Most aspects of elderspeak actually decrease comprehension. It is confusing when a word is exaggerated. It is also hard to understand a statement that sounds like a question. Talking too slowly affects a senior's ability to focus on the main point and retain information. These cultural tools do not have a basis in the science of communication.

What is helpful?
Today we know a great deal about normal changes in thinking and communicating as a person ages. Science has established that older adults experience changes in their working memory. This affects the way they hear and understand what is said to them. Because of this, we know that seniors will have better comprehension if you:

  • Repeat and paraphrase what you are saying.
  • Simplify -- remember to be explicit.

  • For example, instead of saying:
    "The lunch, which was served late yesterday, made my stomach upset and I had to miss the class that I enjoy so much." 
    Try saying it this way: "Lunch was served late yesterday. My stomach was upset so I had to miss my class. I really enjoy that class."

These two kinds of accommodations are very different from the singsong form of elderspeak we hear most often in nursing homes.

One size does not fit all
There are many positive ways to talk to our elders. Using a rich and varied vocabulary makes any conversation more interesting, and adults are able to learn new words over the course of their whole lifetime. Avoid using "honey" or "dearie" -- this keeps the conversation respectful. People with hearing loss do need amplification, but it is best to avoid raising the pitch or tone of your voice because this distorts the words. Express complex ideas in a chain of simple sentences. Repeat the main point or say it again another way -- don't just assume that the older person won't get it.

The rule of thumb when communicating with seniors is -- one size does not fit all. Our elders have a variety of capabilities. To keep them in the communication loop requires a few adjustments, but it's no longer guesswork to know what helps and what doesn't.

This installment of Get the Facts on Aging was written in collaboration with Dr. Susan Kemper, a distinguished professor of psychology at the Gerontology Center in the Schiefelbusch Institute for Life Span Studies.

References
Harwood, J., Giles, H., and Ryan, E.B. (1995). Aging, communication, and intergroup therapy: Social identity and intergenerational communication. In J. Nussbaum and J. Coupland (Editors), Handbook of communication and aging (pp. 133-159). Hillsdale, New Jersey: Lawrence Erlbaum Publishers.

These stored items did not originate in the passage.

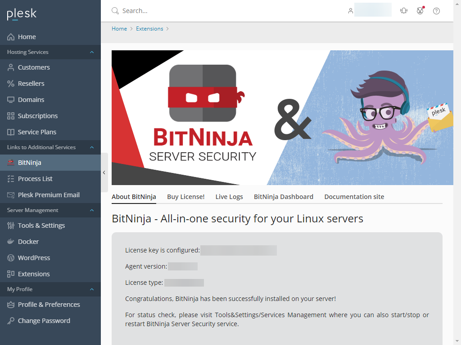The height and width of the screenshot is (345, 461).
Task: Open the Live Logs tab
Action: [229, 196]
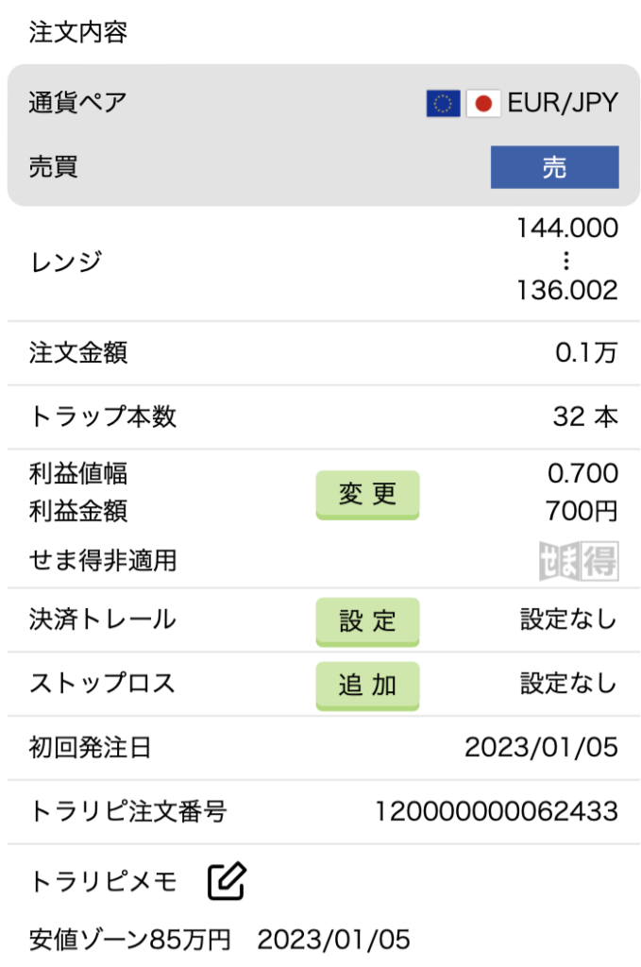This screenshot has height=967, width=641.
Task: Click the memo text 安値ゾーン85万円
Action: pos(129,940)
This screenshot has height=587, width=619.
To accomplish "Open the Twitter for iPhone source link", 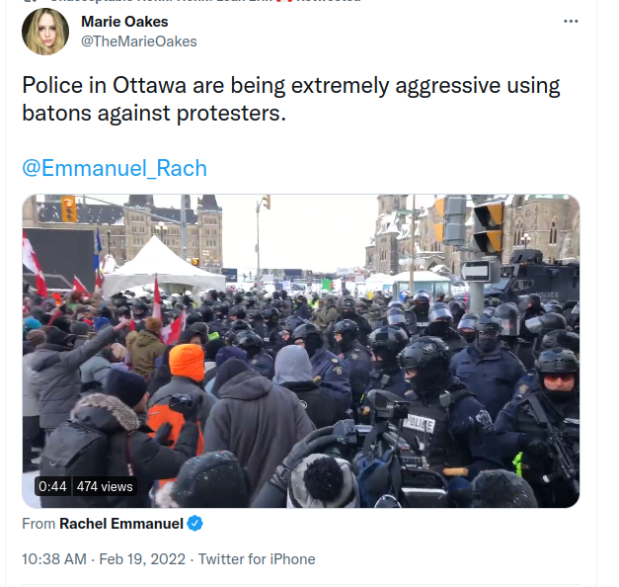I will tap(257, 559).
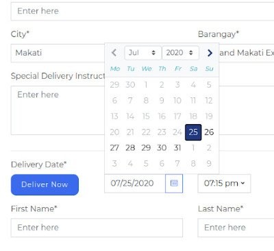
Task: Open the 2020 year dropdown
Action: [180, 53]
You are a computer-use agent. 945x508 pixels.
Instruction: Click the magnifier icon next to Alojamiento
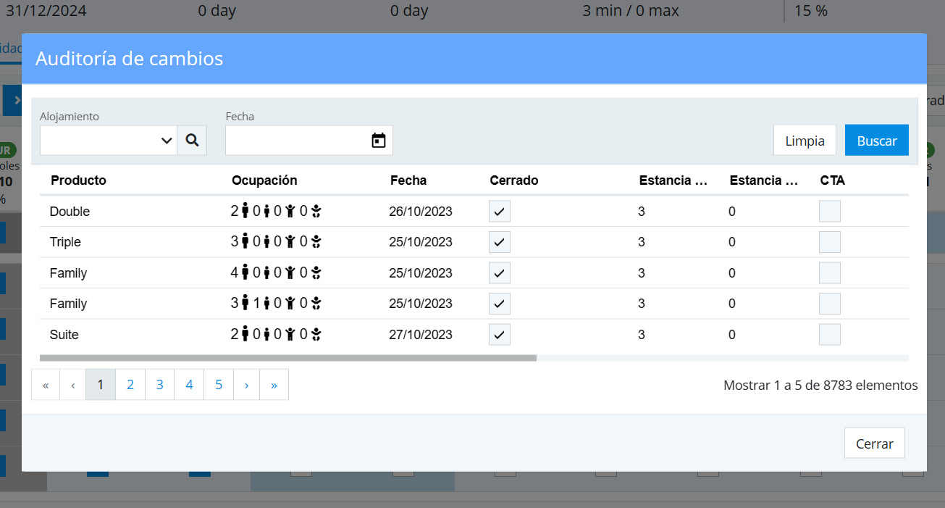pos(192,141)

Kemper, S., Ferrell, P., Harden, T., Finter-Urczyk, A., and Billington, C. (1998). Use of elderspeak by young and older adults to impaired and unimpaired listeners. Aging, Neuropsychology, and Cognition, 5, 43-55.

Kemper, S. and Harden, T. (1999). Experimentally disentangling what's beneficial about elderspeak from what's not. Psychology and Aging, 14, 656-670.

Kemper, S., Othick, M., Gerhing, H., Gubarchuk, J., and Billington, C. (1998). The effects of practicing speech accommodations to older adults. Applied Psycholinguistics, 19, 175-192.

Kemper, S., Vandeputte, D., Rice, K., Cheung, H., and Gubarchuk, J. (1995). Speech adjustments to aging during referential communication task. Journal of Language and Social Psychology, 14, 40-59.

O'Connor, B.P., and Rigby, H. (1996). Perceptions of baby talk, frequency of receiving baby talk, and self-esteem among community and nursing home residents. Psychology and Aging, 11, 147-154.

Ryan, E.B., Bourhis, R.Y., and Knops, U. (1991). Evaluative perceptions of patronizing speech addressed to elders. Psychology and Aging, 6, 442-450.